U.S. falling behind on projected vaccine doses for end of 2020
The U.S. began its COVID-19 vaccination plan on December 13, 2020 and the good news is that at more than 2 million shots administered, the U.S. has vaccinated more people than any other country. The bad news, however, is that we’re extremely short on the U.S.’s goal of vaccinating 20 million people by the end of 2020. It’s starting to seem like promising 20 million shots by end of 2020 was more of a marketing ploy as “20 by 2020” has a nice ring to it, because it’s currently December 29, 2020 and it’s literally impossible to vaccinate 18 million more people in the next two days.
According to the CDC’s COVID-19 vaccine tracker, the U.S. has distributed 11,445,175 doses to the states, but so far, only 2,127,143 people have actually been vaccinated with the COVID-19 vaccine.

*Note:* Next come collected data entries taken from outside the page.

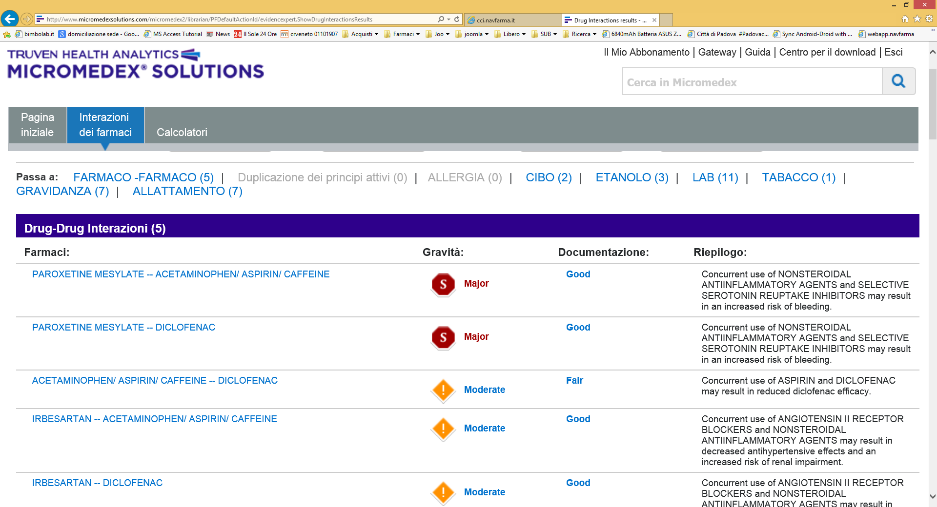Open the Paroxetine Mesylate – Diclofenac interaction
The height and width of the screenshot is (507, 937).
[x=123, y=328]
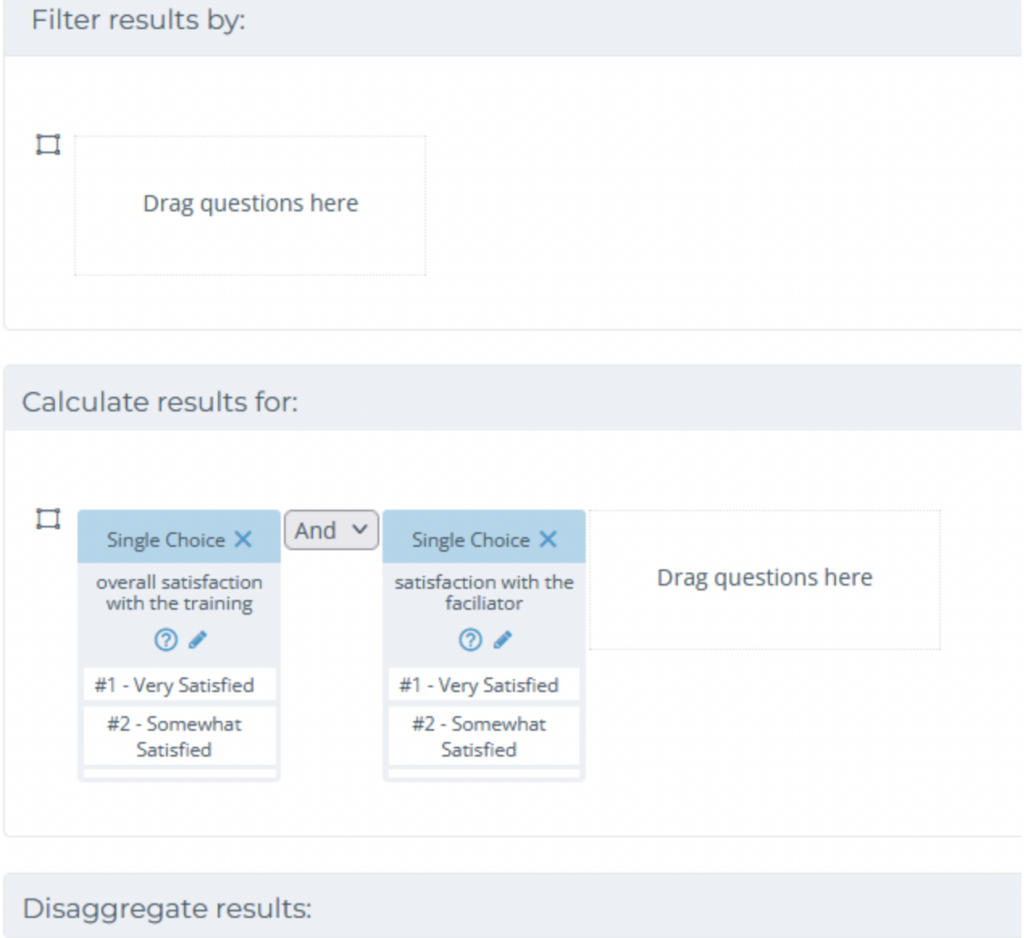Image resolution: width=1024 pixels, height=938 pixels.
Task: Edit the overall satisfaction with training question
Action: click(x=198, y=639)
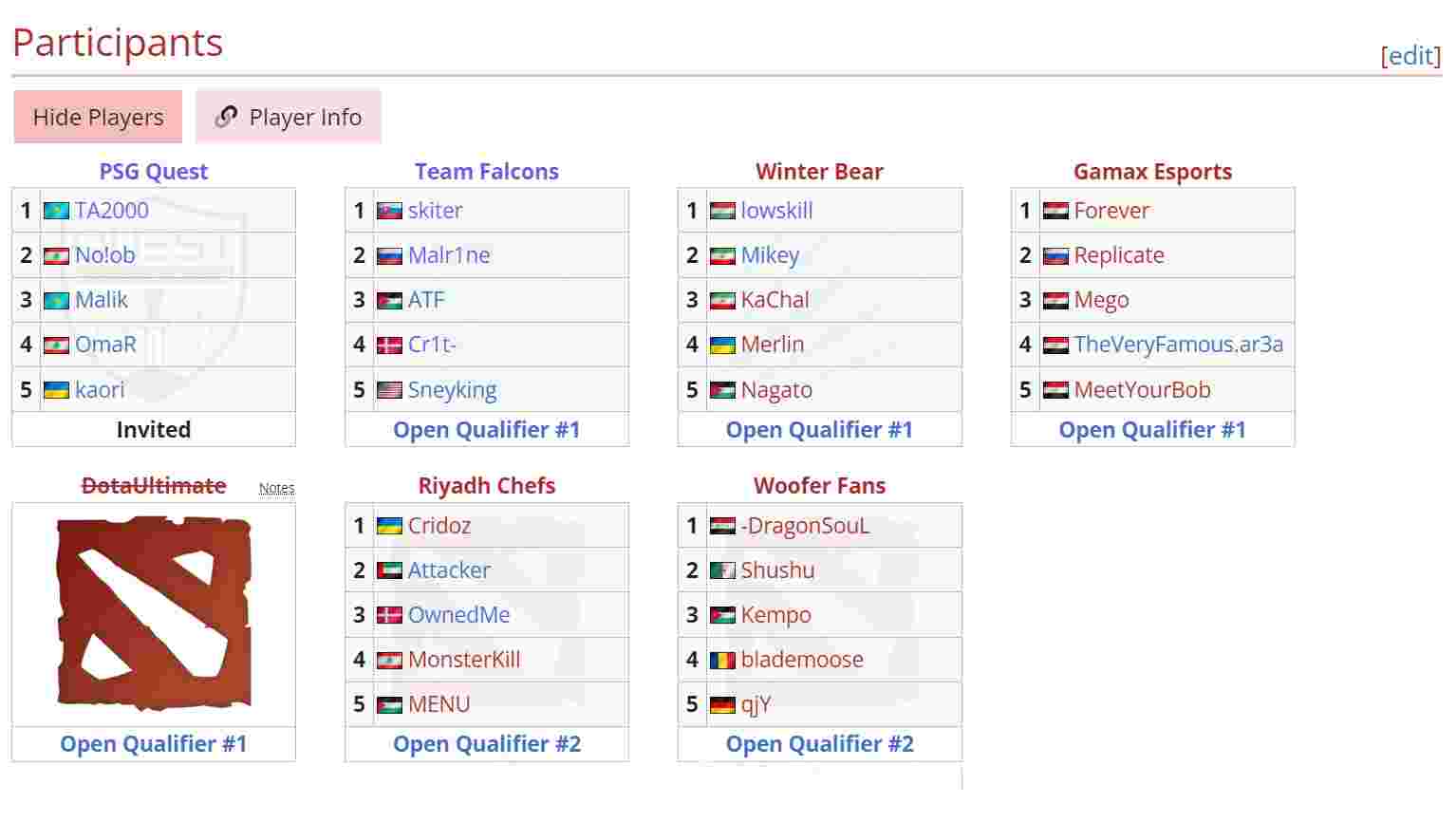The image size is (1456, 822).
Task: Open the Team Falcons team page
Action: (486, 172)
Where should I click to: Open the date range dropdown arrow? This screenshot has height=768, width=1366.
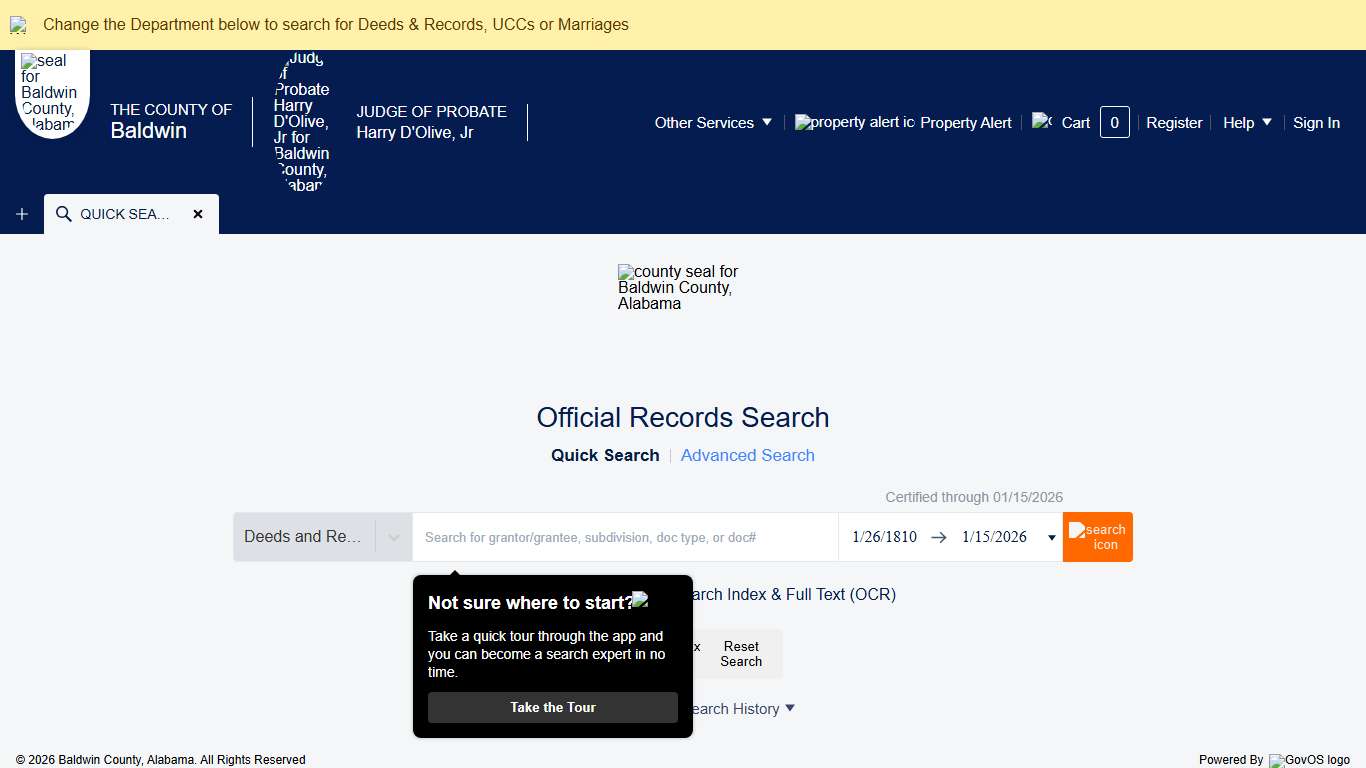coord(1051,538)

Both of these number pale in comparison to the 20 million people that Operation Warp Speed promised to inject by the end of the year (via CNBC).
Federal officials have repeatedly offered a ray of hope: enough Covid-19 vaccine doses for 20 million people by the end of December.
But as their self-imposed deadline nears, Operation Warp Speed is on track to fall well short of 20 million shots in arms. https://t.co/i8h9N4KqJU
— CNN (@CNN) December 23, 2020
Apparently Operation Warp Speed claims it never promised to vaccinate 20 million humans by year-end, just that they would “deliver” enough doses to cover 20 million people by year-end. However, at almost 12 million delivered doses, they haven’t even made good on that promise either and now officials at Operation Warp Speed seem to flip-flop on the timeline.
“We do still feel strongly that we will have allocated to the states by the end of the year 20 million doses of vaccine that’ll be available,” General Gustave Perna, Operation Warp Speed’s chief operating officer told CNN last week, but then seemingly contradicted himself when he added. “We feel confident that we will be distributing the end part of that vaccine no later than the first week in January for everybody to have access to.”
Perna also took full responsibility for the slow rollout at a press briefing (via CNBC) and said that the reason for the delay is because he did “not understanding with exactness…all the steps that have to occur to make sure the vaccine is releasable.”
One of those steps is a two-day U.S. Food and Drug Administration inspection of each shipment of vaccine for quality control that has slowed down distribution. You would think that the person overseeing Operation Warp Speed would know this, but then again — this is the administration that all got infected with COVID-19, so this feels on-brand for America.
Anecdotally, many nurses and healthcare workers — who were supposed to be first in line for the vaccine — are posting on social media that they still haven’t been vaccinated or aren’t scheduled to receive their shot until January.https://twitter.com/jetpack/status/1341099244560642049
— Kazimierz Kochan (@hugginfool) December 29, 2020
“[The U.S. is] below where we want to be,” White House coronavirus advisor Dr. Anthony Fauci told CNN’s “New Day” today, though he’s optimistic that we can “catch up” in January.
“I believe that as we get into January, we are going to see an increase in the momentum,” Fauci said, adding that he hopes that push will be enough to “catch up to the projected pace that we had spoken about a month or two ago.”
At this point, projecting any sort of vaccine time is a bit haphazard. Depending on what expert you ask, the general public will finally be able to get their vaccine anywhere from February 2021 to October 2021, so if you’re in the businesses of managing expectations, maybe just have none and be pleasantly surprised when your local pharmacy announces they’re finally offering the vaccine.